As an original story was developed, George Lucas was brought in to work on the project. This version's storyline had X-S Tech's open house being a front for exposing human guinea pigs to an alien monster they had captured. After the alien menaces the audience for a moment, it is revealed to be sentient and desires to escape its captors and free the guests as well. The X-S scientists respond by trying to destroy the test chamber and leave no evidence, but the alien holds off their weaponry, raises the restraints allowing the guests to escape. While leaving, the sounds of the alien rampaging through the pre-show facilities could be heard. The story's dark tone would lead to it being further re-worked.

Cast
Tyra Banks played the female alien who greets guests in the first preshow video, although her lines were voiced by another actress. Tim Curry voiced the Audio-Animatronic robot SIR in the second preshow area. In the original version, the character was called Technobotic Oratorical Mechanism series 2000 (TOM 2000), was voiced by Phil Hartman, and had a more comical script. Chairman L.C. Clench was portrayed by actor Jeffrey Jones. Dr.
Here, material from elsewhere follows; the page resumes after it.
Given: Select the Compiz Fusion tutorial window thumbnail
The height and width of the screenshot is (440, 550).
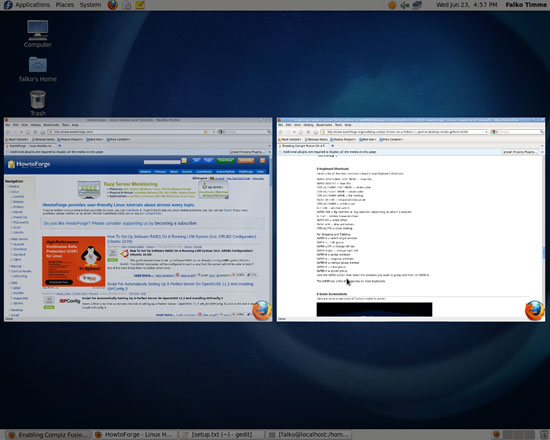Looking at the screenshot, I should click(x=411, y=219).
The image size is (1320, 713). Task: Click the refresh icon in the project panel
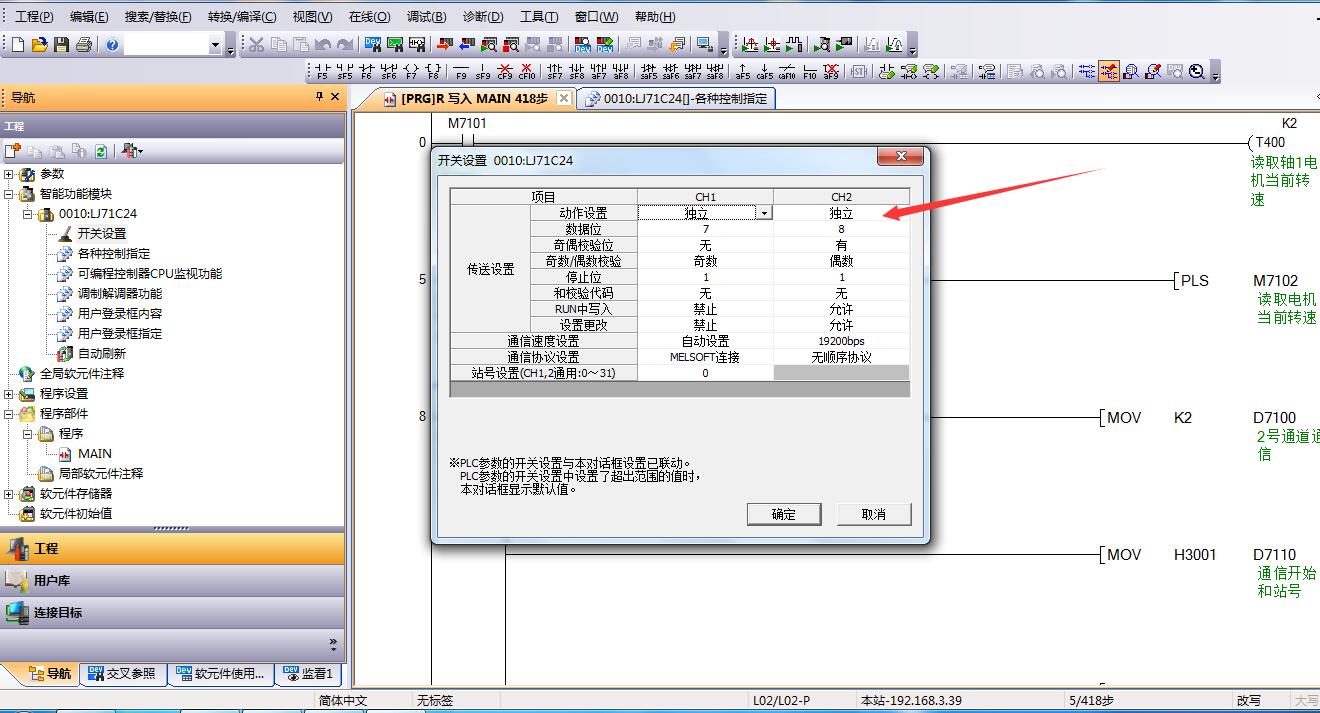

Femus is portrayed by actress Kathy Najimy, with Kevin Pollak playing Spinlock.

Other versions
A game within the DisneyQuest indoor interactive arcade at the Walt Disney World Resort called Invasion! An ExtraTERRORestrial Alien Encounter featured some of the X-S Tech mythology, with Chairman Clench (played again by Jeffrey Jones) offering XS-Tech produced walker vehicles to help rescue a group of colonists, although its game play bore no resemblance to the Tomorrowland attraction.

A stage show introduced in Tomorrowland (WDW) called Stitch's Supersonic Celebration (which ran from early May 2009 to late June 2009) referenced X-S Tech and the robot S.I.R, further weaving it into the general Tomorrowland world-building.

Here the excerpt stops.